▶ Problems to solve:
**a.** Reproduce verbatim everything in the post on Proust translations from "One of my hobbies" down to "the 20th century.".
**b.** According to the post on Proust translations, how many translators produced the "Penguin Proust"?

begin Document

Saturday, April 18, 2009

Dueling madeleines

One of my hobbies is Marcel Proust’s gargantuan novel, A la recherche du temps perdu—or more accurately, since I only know it in English, In Search of Lost Time. I first read it in the musty 1920s version by Charles Scott Moncrieff, which he oddly called Remembrance of Things Past. More recently and more joyously, I read the new ‘Penguin Proust’, the work of seven translators on three continents. And again, because I just couldn’t let it go, I read another version of Scott Moncrieff, as tweaked and corrected by two scholar-translators toward the end of the 20th century.

end Document
begin Supplied entries

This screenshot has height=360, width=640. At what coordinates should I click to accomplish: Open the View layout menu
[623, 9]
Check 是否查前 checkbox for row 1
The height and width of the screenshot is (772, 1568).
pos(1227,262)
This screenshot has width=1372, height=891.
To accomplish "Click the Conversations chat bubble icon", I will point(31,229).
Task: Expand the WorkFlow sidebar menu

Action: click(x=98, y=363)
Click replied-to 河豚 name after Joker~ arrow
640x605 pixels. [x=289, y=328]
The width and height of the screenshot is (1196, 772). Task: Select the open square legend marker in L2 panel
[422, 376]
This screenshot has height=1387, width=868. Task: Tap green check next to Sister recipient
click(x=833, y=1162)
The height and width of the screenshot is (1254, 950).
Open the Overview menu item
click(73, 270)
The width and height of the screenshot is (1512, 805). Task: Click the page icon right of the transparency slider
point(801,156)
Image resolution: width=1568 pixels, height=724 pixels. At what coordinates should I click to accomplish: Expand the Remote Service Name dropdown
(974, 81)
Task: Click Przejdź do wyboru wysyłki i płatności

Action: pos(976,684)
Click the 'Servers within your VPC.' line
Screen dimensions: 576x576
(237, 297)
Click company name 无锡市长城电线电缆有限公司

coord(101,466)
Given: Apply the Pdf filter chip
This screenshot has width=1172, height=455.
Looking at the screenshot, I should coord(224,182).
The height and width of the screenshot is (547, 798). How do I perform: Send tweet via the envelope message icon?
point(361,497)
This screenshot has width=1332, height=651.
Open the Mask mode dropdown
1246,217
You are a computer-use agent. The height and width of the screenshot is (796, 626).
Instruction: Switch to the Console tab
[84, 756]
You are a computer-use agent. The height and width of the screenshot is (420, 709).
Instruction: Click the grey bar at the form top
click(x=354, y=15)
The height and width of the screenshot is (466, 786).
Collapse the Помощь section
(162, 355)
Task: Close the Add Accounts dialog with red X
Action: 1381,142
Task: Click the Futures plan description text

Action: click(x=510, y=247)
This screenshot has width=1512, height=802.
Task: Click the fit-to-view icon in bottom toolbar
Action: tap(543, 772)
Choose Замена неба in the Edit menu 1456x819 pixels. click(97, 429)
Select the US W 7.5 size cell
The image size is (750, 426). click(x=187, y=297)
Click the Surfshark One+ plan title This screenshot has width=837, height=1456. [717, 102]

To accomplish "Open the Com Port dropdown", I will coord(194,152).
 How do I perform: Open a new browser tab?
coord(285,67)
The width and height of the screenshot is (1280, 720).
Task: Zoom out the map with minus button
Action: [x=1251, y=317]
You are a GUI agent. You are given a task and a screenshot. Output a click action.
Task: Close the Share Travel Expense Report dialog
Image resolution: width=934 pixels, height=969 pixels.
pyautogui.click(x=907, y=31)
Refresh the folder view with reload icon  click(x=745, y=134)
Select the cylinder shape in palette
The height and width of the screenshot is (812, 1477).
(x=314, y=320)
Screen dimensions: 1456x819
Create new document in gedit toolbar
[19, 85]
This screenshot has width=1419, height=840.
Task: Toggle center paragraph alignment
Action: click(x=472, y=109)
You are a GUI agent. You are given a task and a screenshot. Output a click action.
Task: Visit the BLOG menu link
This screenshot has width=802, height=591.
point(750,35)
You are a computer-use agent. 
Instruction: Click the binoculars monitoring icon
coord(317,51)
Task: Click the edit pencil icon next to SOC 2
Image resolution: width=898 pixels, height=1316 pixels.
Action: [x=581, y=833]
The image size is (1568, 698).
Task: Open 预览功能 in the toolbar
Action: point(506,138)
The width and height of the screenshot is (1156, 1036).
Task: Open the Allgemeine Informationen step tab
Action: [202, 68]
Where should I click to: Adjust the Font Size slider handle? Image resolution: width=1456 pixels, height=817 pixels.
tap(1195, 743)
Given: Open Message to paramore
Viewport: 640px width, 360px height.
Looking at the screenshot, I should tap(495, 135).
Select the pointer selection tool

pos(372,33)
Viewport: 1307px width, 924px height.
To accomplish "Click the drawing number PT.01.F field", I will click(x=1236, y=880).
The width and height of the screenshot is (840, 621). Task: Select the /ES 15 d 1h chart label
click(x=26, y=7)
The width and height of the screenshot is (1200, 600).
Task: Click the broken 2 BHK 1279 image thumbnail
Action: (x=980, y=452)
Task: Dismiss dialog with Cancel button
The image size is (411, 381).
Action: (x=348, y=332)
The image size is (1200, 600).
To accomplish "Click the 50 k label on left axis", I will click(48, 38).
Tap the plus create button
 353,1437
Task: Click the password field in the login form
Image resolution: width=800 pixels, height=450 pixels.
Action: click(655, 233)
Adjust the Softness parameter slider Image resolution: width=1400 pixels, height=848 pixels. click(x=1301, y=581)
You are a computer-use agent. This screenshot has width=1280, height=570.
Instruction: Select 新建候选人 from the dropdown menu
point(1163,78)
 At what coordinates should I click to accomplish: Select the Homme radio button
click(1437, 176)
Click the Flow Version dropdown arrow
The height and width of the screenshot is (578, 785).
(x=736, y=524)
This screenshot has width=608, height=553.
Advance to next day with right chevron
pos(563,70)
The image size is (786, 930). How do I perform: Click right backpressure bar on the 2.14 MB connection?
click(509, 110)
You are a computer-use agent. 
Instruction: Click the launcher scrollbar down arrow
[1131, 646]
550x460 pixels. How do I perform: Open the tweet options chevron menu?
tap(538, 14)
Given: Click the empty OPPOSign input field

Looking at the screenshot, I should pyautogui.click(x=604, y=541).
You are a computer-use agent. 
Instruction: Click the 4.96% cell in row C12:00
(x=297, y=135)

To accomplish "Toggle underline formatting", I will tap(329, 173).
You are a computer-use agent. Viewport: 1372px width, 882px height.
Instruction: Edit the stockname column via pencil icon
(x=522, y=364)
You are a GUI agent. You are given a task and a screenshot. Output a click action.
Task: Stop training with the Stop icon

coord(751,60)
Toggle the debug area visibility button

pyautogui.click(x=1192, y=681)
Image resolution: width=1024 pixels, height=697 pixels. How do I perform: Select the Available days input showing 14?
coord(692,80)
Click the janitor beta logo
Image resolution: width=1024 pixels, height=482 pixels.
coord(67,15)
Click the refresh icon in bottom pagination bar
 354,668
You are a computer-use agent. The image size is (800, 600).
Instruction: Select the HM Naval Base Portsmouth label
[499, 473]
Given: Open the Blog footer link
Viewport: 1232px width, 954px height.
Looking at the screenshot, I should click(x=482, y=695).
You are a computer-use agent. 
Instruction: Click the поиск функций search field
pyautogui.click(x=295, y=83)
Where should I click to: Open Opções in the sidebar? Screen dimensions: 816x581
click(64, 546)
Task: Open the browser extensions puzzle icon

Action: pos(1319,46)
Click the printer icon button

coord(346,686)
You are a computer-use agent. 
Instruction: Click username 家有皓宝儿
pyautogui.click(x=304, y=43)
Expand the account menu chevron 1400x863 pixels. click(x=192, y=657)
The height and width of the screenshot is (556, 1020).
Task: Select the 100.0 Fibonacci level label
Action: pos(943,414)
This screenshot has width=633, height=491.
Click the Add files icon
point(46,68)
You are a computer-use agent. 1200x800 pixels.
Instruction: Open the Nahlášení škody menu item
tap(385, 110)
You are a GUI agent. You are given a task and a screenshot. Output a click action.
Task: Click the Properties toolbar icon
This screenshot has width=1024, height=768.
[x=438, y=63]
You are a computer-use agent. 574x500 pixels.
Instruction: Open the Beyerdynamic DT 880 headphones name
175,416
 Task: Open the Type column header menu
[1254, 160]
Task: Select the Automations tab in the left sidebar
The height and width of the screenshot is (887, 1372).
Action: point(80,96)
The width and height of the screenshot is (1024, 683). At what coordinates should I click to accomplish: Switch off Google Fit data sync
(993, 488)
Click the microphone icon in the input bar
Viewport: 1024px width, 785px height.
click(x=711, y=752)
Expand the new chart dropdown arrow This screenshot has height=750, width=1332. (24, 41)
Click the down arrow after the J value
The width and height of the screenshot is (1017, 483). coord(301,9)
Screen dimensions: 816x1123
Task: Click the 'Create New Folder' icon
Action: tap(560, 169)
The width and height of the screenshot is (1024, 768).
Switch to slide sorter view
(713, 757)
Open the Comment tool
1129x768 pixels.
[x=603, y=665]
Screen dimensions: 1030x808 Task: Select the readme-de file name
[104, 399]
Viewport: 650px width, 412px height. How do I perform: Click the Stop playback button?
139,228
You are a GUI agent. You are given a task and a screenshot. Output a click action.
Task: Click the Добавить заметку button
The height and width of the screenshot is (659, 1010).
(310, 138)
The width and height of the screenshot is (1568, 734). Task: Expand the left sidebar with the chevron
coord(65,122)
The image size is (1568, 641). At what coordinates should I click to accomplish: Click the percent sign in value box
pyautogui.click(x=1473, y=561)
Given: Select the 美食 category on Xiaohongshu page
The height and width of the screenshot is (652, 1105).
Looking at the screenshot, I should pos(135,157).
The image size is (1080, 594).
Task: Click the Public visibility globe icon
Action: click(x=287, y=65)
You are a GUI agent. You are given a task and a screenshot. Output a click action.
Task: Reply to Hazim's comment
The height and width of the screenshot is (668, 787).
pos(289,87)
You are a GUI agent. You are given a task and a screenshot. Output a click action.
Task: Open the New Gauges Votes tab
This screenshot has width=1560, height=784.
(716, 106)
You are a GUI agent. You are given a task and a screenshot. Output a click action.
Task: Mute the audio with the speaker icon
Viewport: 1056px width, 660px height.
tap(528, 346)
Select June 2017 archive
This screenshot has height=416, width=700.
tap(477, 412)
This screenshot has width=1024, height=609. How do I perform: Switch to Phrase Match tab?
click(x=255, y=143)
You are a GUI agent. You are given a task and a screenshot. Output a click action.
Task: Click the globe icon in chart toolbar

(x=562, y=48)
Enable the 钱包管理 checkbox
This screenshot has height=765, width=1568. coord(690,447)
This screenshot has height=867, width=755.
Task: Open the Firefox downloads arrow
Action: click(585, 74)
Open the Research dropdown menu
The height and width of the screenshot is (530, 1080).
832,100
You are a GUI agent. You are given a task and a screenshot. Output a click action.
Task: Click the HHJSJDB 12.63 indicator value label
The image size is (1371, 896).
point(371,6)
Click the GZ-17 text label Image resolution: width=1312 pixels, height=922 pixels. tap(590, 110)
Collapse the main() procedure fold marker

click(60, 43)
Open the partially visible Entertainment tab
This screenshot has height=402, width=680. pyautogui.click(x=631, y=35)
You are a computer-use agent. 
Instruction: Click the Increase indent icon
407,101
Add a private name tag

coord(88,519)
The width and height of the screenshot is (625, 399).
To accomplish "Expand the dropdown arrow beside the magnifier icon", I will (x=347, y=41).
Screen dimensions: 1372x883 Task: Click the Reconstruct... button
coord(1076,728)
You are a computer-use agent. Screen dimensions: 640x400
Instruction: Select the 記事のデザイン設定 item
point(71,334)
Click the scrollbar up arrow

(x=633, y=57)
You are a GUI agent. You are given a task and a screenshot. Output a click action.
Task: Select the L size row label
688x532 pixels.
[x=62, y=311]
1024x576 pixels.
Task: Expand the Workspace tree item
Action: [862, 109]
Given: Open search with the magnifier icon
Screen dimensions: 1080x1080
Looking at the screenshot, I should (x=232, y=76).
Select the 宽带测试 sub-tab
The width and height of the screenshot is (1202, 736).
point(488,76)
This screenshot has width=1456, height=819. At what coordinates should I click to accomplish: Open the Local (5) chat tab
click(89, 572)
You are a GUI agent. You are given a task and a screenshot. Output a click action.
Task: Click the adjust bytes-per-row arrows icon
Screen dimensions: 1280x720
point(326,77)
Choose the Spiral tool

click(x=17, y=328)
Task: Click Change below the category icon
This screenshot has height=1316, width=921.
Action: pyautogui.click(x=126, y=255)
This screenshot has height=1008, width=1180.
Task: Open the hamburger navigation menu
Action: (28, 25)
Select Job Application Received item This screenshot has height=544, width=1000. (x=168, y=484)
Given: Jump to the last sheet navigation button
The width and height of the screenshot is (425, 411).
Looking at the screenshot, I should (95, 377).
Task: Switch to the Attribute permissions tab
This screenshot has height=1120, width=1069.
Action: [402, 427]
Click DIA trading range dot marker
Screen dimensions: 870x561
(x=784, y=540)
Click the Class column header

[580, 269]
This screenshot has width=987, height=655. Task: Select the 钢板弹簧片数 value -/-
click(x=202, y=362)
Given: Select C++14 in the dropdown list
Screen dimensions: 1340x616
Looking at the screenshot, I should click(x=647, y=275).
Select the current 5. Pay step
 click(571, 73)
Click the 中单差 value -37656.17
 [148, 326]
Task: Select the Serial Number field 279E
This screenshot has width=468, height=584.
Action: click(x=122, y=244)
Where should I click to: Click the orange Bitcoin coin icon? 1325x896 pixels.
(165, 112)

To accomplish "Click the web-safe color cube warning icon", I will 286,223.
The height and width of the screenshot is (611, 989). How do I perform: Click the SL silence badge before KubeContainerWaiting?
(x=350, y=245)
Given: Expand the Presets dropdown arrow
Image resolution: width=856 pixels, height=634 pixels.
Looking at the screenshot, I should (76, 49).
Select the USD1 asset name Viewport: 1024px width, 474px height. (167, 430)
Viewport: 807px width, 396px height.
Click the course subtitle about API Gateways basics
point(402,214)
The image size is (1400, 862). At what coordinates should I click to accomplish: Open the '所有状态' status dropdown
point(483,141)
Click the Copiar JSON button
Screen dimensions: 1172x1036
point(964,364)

end Supplied entries

▶ Solutions to the exercise:
**a.**
One of my hobbies is Marcel Proust’s gargantuan novel, A la recherche du temps perdu—or more accurately, since I only know it in English, In Search of Lost Time. I first read it in the musty 1920s version by Charles Scott Moncrieff, which he oddly called Remembrance of Things Past. More recently and more joyously, I read the new ‘Penguin Proust’, the work of seven translators on three continents. And again, because I just couldn’t let it go, I read another version of Scott Moncrieff, as tweaked and corrected by two scholar-translators toward the end of the 20th century.

**b.** Seven translators, working on three continents.